Deciding to explore what these interplanetary conquests are all about, your humble servant set the easiest local difficulty level, set an average-sized map, three computer opponents, and then cleared the star space of competitors in twenty minutes. At the same time, earning 14 out of 31 possible achievements. No jokes.
In classic Civilization and Beyond Earth, even if you set a similar difficulty level, remove all opponents except one, sit down with them on a duel micro-map, and then conquer them until you lose your pulse, it would take at least two hours for a game. Unless you’re going for a record.
The same two hours in Starships is already an epic adventure, in a healthy galaxy and with a bunch of battles. It turns out that capturing entire planets is a much simpler task than reshaping the land on their surfaces. Who would have thought.
All technological, military, and other development trees in space have been thoroughly ironed out and turned into strict lines. Levels of planets, which are here instead of cities, are purchased with food points. Planetary management is also simple. The higher the level, the more resources are harvested per turn. If desired, the output of a specific resource can be increased for energy points. You can also build a wonder on each planet. They are also built immediately, just requiring a lot of production points. That’s it.
Science has shrunk to a few straight lines of military-industrial complex. Improve fleet energy shields, strengthen lasers, install more powerful engines, and so on. The military industry itself has become a bit more serious as a result. Despite the fact that we can only have one fleet in our party, it can be equipped in many different ways. Local archetypes include a dreadnought with torpedoes, fighting head-on, an aircraft carrier with squadrons of fragile but painfully stinging X-wing fighters, a ninja ship with camouflage systems, and a scout ship whose main class task is to expose ninja ships.
But essentially, each newly purchased ship is a blank canvas with practically nothing, from which you can create whatever you want. For example, a nimble ninja aircraft carrier, almost useless in a frontal attack and equipped with only two fighter squadrons, but capable of dramatically outmaneuvering the enemy fleet, positioning the squadrons in a deadly position, sacrificing them, but ensuring the successful completion of the combat mission. Or a ship capable of nothing decisive except littering the battlefield with ten thousand zoning torpedoes.
By the way, about these combat missions.
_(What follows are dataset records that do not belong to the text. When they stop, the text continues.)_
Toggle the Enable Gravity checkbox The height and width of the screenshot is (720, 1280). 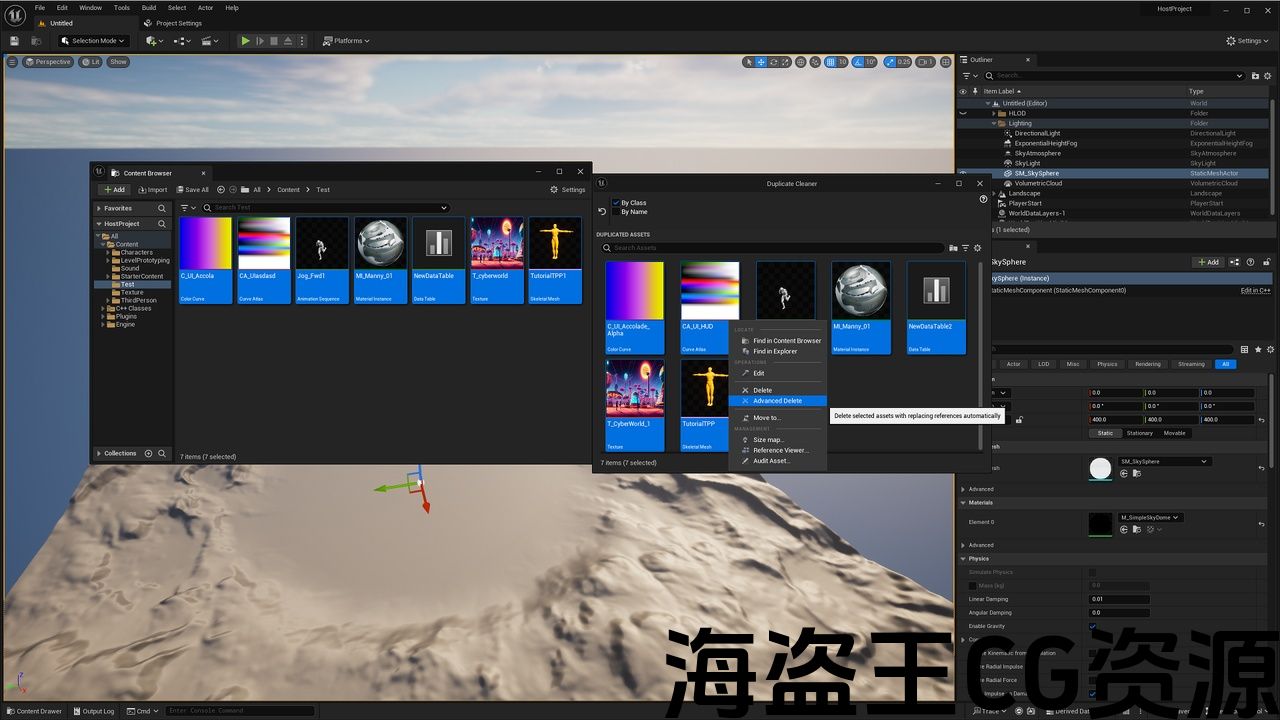click(x=1092, y=626)
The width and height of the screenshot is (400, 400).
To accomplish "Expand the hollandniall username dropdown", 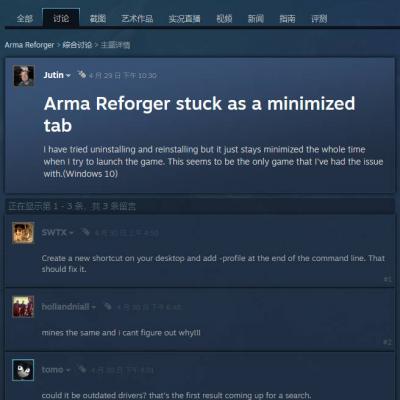I will (94, 307).
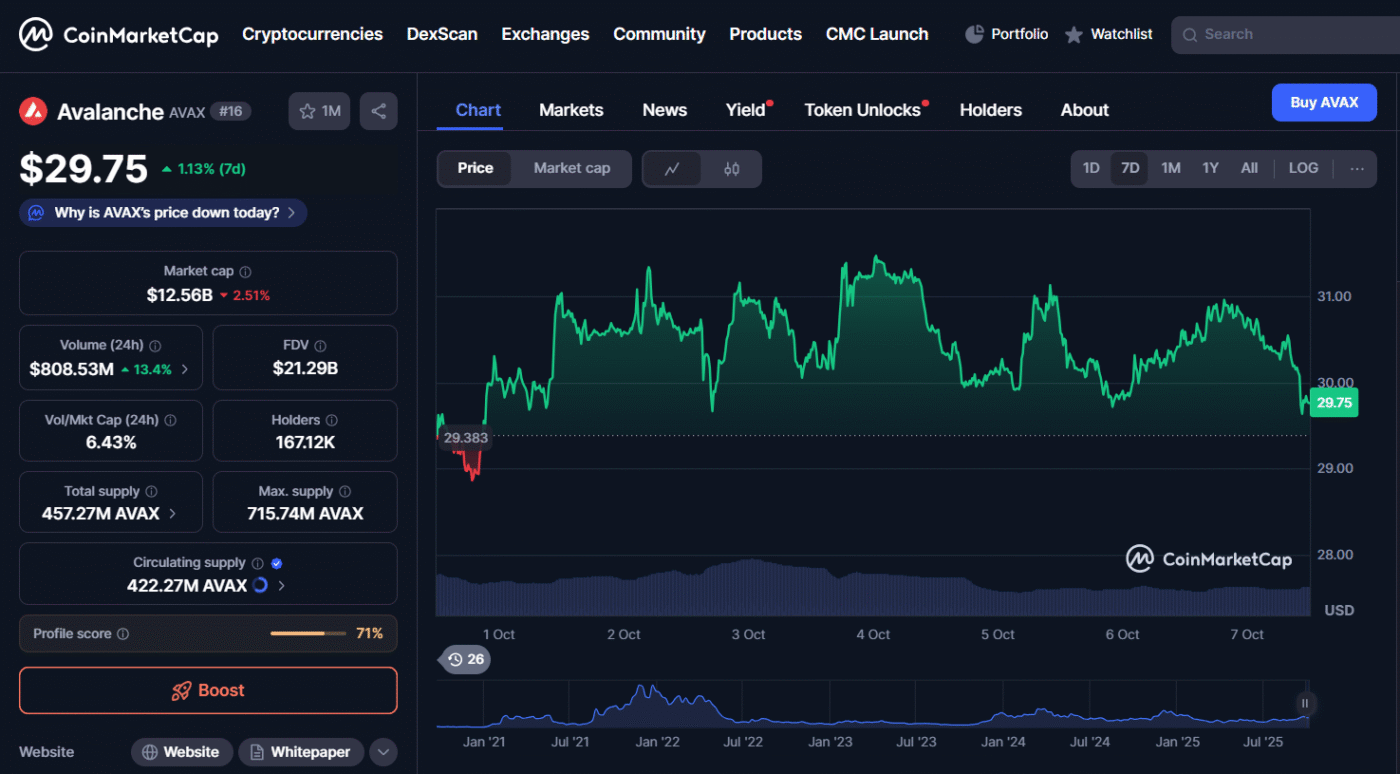The width and height of the screenshot is (1400, 774).
Task: Switch to Token Unlocks tab
Action: click(x=862, y=110)
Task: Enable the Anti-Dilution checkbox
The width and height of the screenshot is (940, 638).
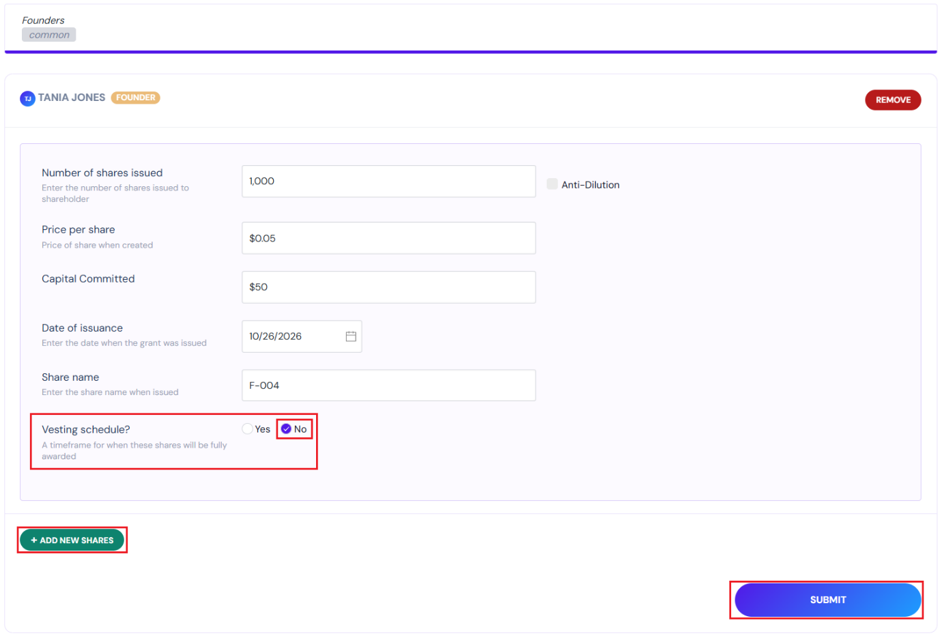Action: pyautogui.click(x=552, y=184)
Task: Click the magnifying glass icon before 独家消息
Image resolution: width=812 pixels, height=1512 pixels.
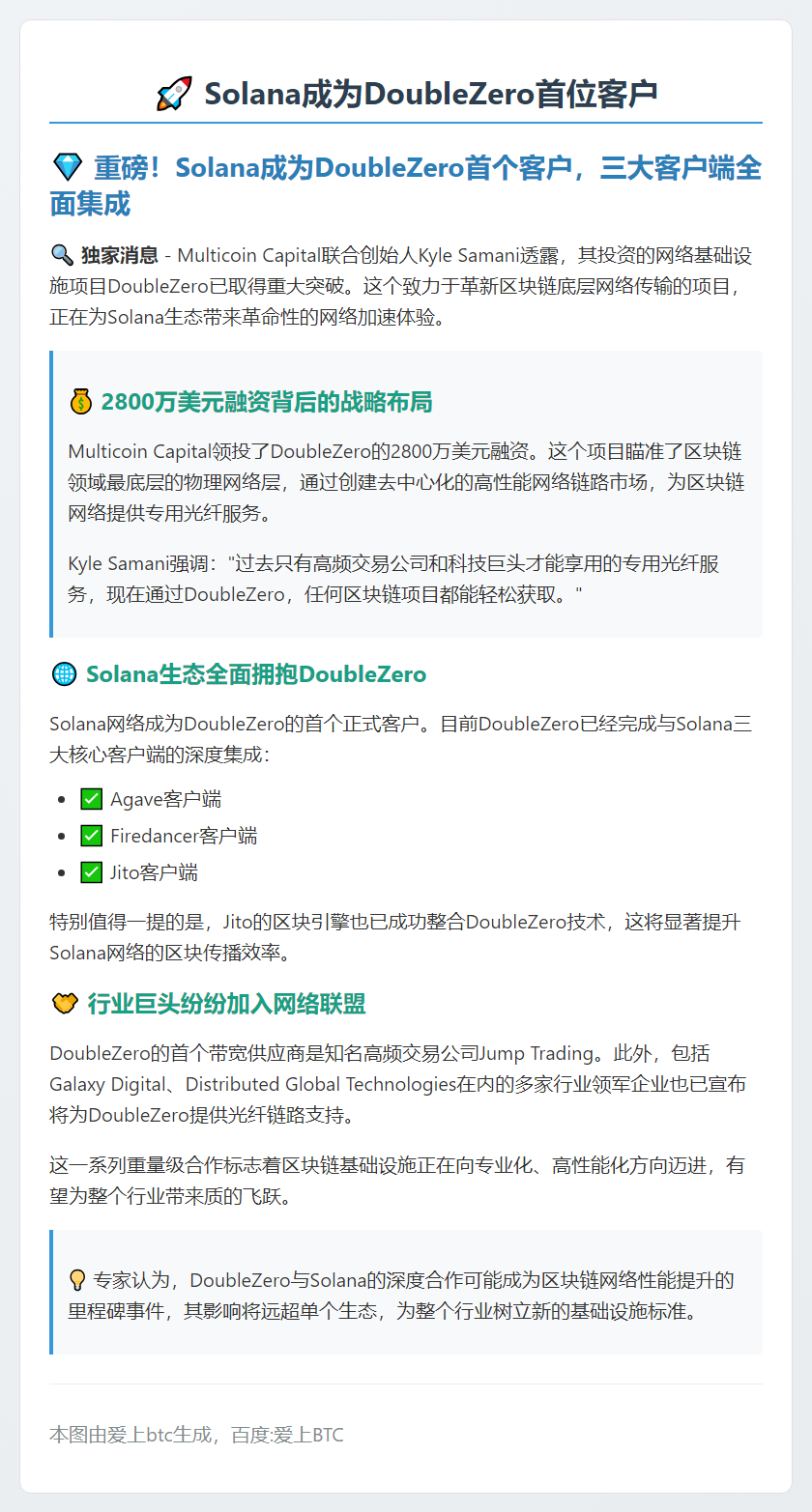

With the extreme simplification of the economy and the complete amputation of the question of civilization culture, various combat puzzles are the main dish of the Starships game. Moreover, textbook wars with competing states and skirmishes with space pirates are only half of the story. The second half is attracting initially neutral planets to your side. The governments of these planets are ready to join your federation for four influence points, which are mainly earned by completing tasks. Someone will ask you to deal with marauders, someone will need you to take control of three beacons, and so on. All planetary problems are decisively overcome through combat missions of varying degrees of complexity and interest.
After an hour of constant ship clashes on a large map with a reasonable level of difficulty, you begin to understand why Starships games are resolved quickly (for turn-based strategy). Constant combat missions become tiresome quite quickly, and the game doesn’t really offer anything else.
An interesting moment: you can accidentally break the economy of Sid Meier’s Starships. How it happens, I don’t even know myself, but sometimes the game rewards for successfully completing tasks reach astronomical (hehe) numbers. For example, for the second available quest, a neutral planet will allocate 8,617,899,570 units of food to the player. Provided that “upgrading” the planet from the first to the fifth level costs around 5,000. And so the whole galaxy goes crazy. Laughing aside, playing on such steroids is not interesting, and the broken game has to be reset.
Of course, it is important to consider that Sid Meier’s Starships is also a mobile project, and only hardcore maniacs will sit with a tablet in their hands for half a day playing one game. But, again, if we put this condition aside and remember that Starships is being sold on Steam for a not-so-small price, it cannot be denied: for a turn-based strategy game, Sid “Our Everything” Meier’s new creation is somewhat flat entertainment.